• _Requirement_
Return each line of the entries that holds the string "magnifier".

** Opening Information supplied block **

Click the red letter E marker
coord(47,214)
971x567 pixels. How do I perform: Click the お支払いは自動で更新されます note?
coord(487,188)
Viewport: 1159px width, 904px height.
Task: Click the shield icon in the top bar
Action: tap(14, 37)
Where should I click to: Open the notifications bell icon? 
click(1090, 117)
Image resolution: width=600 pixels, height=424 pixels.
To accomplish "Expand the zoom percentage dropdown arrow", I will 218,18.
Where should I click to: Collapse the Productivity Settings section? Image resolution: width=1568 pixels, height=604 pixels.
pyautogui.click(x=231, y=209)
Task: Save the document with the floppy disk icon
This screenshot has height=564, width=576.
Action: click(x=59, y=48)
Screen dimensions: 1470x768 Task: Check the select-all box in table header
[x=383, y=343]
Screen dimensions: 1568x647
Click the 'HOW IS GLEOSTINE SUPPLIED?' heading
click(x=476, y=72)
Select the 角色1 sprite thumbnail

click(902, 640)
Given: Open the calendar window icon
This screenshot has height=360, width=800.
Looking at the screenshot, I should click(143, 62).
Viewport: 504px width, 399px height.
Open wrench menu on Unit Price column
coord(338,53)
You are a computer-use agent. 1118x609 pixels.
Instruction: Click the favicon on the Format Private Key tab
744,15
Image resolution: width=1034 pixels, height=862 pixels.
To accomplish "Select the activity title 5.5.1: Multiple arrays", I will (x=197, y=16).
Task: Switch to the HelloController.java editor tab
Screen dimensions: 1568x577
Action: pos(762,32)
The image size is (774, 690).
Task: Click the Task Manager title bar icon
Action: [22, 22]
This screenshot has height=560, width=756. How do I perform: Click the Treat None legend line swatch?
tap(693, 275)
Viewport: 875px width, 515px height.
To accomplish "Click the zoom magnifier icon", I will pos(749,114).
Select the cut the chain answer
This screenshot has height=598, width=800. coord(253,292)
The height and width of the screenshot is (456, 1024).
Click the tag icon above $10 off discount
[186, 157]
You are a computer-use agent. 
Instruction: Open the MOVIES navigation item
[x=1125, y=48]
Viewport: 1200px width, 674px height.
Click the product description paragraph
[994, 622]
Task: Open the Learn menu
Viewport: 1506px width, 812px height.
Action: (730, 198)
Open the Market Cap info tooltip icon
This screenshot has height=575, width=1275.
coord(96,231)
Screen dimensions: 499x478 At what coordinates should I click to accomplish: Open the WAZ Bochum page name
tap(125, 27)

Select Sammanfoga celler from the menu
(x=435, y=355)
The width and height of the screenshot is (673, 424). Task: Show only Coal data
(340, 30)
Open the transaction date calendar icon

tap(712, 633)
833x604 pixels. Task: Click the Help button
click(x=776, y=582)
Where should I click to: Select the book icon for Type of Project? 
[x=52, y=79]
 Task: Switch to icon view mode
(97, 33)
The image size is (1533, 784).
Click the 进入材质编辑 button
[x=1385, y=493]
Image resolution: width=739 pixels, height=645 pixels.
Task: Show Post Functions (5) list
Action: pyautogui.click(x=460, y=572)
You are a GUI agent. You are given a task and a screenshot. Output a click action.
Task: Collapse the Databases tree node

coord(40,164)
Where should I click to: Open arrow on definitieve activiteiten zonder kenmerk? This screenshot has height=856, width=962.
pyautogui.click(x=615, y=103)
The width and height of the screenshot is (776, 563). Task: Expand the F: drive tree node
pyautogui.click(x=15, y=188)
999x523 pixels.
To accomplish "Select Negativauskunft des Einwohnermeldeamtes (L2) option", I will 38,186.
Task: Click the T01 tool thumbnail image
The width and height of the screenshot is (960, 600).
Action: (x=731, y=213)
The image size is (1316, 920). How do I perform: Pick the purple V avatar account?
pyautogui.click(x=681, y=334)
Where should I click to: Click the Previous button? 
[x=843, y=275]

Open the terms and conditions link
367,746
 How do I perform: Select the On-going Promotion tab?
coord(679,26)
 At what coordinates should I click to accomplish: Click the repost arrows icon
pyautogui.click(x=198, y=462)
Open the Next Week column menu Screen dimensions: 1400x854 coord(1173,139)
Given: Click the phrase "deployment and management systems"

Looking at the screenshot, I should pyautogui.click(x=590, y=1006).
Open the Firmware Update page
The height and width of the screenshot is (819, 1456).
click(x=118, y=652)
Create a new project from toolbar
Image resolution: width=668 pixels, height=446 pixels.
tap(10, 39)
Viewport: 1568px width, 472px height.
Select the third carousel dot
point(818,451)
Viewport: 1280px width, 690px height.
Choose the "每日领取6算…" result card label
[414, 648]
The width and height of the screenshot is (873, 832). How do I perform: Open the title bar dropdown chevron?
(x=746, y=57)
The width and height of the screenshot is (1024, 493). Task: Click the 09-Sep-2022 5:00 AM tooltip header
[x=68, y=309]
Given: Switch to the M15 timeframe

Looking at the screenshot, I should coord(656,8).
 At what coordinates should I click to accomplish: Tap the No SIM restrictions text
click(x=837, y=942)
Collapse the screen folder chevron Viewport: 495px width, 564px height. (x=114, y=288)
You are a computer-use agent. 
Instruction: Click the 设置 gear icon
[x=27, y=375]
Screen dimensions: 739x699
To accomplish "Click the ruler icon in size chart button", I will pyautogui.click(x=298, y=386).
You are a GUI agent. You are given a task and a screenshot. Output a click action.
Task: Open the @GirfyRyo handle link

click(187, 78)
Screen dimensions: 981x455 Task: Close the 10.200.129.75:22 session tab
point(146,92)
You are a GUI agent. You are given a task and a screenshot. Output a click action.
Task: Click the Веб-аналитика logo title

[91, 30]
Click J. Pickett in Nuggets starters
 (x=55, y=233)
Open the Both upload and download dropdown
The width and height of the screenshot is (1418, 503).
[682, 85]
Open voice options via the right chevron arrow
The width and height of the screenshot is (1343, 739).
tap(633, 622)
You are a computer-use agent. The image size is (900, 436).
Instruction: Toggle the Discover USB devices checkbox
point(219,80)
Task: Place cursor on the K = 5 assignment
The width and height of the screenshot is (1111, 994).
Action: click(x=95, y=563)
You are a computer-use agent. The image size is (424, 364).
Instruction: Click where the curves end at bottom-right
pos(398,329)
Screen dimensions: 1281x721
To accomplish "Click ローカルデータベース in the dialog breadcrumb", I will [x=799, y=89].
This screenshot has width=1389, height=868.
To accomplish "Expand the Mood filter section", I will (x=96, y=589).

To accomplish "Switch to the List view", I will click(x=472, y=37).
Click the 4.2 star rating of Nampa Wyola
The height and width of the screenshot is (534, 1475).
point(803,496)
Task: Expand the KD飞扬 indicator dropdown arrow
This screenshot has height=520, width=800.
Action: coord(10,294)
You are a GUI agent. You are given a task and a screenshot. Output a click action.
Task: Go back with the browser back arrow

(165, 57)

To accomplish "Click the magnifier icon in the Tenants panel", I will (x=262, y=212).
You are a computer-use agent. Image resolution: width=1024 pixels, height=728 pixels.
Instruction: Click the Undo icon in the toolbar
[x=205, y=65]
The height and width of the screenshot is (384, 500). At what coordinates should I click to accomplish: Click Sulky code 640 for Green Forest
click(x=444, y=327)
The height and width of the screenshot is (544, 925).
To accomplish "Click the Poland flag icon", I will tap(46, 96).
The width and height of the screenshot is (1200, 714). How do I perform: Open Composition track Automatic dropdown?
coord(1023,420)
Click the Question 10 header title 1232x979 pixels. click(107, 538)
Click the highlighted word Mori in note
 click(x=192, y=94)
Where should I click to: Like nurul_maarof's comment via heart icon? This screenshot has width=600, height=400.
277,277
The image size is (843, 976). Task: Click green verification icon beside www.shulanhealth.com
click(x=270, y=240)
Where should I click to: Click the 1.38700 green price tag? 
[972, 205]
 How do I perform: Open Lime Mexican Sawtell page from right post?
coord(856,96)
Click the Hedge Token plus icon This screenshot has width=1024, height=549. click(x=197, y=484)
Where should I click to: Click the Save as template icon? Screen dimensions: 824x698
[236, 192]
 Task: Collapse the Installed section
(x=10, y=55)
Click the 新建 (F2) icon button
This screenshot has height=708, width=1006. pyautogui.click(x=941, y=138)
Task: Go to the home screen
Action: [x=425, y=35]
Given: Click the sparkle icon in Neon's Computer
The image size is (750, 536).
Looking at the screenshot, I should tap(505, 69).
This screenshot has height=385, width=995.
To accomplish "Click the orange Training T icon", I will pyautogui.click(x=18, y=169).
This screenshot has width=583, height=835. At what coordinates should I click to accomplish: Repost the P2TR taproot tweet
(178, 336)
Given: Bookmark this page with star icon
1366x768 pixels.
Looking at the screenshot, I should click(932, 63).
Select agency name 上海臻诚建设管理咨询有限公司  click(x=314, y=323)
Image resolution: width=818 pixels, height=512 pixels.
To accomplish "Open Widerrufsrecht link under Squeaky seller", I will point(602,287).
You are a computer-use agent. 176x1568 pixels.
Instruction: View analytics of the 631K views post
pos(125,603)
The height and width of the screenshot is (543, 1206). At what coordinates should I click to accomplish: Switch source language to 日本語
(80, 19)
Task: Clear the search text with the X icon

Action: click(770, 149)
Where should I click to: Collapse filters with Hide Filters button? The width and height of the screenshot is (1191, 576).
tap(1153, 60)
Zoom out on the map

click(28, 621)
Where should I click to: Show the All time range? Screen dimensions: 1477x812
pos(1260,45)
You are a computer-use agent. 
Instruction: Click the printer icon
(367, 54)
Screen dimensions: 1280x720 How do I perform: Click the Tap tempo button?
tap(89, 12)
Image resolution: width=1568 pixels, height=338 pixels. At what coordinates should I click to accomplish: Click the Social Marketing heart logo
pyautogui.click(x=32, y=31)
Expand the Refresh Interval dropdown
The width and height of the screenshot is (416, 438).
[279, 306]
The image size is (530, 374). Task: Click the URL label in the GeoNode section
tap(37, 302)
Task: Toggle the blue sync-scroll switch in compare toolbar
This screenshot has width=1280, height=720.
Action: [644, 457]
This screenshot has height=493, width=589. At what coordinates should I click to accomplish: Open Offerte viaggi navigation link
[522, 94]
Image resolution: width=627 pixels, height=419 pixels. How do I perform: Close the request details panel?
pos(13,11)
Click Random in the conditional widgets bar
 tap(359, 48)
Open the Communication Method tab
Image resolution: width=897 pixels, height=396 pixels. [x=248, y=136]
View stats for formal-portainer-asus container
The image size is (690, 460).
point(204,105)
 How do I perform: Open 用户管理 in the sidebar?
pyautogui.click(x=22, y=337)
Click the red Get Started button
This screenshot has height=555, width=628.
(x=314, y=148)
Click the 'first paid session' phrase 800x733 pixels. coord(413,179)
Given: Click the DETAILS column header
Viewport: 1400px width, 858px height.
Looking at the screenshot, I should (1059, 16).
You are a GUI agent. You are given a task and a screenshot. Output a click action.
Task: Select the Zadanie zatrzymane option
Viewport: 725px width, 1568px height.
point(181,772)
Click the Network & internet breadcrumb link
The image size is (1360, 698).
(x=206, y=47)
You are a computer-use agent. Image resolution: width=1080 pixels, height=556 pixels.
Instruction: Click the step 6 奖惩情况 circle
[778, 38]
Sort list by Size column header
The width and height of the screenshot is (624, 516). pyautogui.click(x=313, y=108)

** Closing Information supplied block **

• _Exercise answer_
To accomplish "Click the zoom magnifier icon", I will pos(749,114).
To accomplish "Click the magnifier icon in the Tenants panel", I will (x=262, y=212).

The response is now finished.